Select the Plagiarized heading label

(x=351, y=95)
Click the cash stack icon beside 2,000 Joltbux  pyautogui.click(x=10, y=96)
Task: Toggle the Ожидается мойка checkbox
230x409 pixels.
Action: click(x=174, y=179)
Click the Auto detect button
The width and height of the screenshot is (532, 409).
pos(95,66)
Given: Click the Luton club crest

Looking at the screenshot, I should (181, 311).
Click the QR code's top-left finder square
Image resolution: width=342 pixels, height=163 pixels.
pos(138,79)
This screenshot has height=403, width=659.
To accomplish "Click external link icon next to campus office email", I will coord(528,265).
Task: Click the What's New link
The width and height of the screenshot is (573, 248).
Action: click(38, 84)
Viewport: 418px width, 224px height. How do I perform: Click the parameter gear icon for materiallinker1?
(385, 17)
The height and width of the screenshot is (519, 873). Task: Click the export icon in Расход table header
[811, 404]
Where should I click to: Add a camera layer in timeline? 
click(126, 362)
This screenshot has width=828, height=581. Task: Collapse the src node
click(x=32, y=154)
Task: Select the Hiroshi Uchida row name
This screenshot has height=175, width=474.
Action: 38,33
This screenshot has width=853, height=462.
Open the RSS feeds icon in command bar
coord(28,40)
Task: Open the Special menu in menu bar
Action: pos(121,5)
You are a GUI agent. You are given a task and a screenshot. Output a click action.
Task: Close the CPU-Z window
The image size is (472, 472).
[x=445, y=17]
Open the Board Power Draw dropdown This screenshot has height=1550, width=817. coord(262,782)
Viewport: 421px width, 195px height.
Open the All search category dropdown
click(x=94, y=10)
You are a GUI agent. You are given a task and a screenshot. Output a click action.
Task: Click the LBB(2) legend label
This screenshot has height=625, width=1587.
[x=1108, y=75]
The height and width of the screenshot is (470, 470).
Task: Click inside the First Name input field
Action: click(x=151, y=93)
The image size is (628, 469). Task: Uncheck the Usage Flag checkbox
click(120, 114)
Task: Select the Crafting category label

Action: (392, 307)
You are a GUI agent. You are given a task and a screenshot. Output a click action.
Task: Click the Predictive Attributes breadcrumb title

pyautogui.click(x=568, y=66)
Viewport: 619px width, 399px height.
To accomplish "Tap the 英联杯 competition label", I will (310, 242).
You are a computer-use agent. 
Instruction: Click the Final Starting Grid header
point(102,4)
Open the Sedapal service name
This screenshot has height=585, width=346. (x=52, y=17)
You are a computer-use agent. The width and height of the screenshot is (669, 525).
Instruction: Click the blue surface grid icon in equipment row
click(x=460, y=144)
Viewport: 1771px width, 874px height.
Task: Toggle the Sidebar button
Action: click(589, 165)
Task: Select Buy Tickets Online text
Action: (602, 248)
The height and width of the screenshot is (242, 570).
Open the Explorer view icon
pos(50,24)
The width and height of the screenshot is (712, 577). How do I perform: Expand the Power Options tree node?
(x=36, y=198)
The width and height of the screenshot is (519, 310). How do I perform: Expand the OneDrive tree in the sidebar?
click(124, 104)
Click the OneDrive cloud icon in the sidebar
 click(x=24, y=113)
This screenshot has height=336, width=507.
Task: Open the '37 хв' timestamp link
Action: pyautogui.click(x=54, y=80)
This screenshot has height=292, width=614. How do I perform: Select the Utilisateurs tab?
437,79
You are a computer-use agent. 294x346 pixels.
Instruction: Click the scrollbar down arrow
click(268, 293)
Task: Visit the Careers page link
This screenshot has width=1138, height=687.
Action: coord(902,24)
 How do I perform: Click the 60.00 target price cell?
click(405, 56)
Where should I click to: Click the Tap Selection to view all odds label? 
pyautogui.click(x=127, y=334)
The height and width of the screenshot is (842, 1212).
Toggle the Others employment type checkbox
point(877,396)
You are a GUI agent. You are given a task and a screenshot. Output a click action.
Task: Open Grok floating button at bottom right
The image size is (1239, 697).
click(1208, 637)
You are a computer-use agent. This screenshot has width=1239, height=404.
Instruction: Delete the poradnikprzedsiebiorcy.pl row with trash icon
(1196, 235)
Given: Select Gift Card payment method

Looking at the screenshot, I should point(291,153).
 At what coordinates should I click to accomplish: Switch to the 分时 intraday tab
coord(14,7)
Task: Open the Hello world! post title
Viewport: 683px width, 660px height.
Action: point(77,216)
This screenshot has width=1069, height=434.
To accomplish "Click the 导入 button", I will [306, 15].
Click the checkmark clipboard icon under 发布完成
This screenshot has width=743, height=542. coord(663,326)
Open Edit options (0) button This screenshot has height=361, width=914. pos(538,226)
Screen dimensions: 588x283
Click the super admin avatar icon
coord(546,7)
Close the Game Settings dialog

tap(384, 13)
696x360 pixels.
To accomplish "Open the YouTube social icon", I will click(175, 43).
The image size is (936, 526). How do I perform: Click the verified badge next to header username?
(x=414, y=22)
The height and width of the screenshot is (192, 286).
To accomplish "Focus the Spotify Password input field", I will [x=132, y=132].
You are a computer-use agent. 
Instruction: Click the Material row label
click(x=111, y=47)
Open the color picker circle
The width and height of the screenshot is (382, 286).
====
▶ **TASK TO CARRY OUT**
Would you please filter the lines above and copy every one that includes "computer"?

▶ **RESPONSE BOX**
You are a computer-use agent. 
You are a computer-use agent. The width and height of the screenshot is (669, 525).
You are a computer-use agent. 294x346 pixels.
You are a computer-use agent. This screenshot has width=1239, height=404.
You are a computer-use agent. 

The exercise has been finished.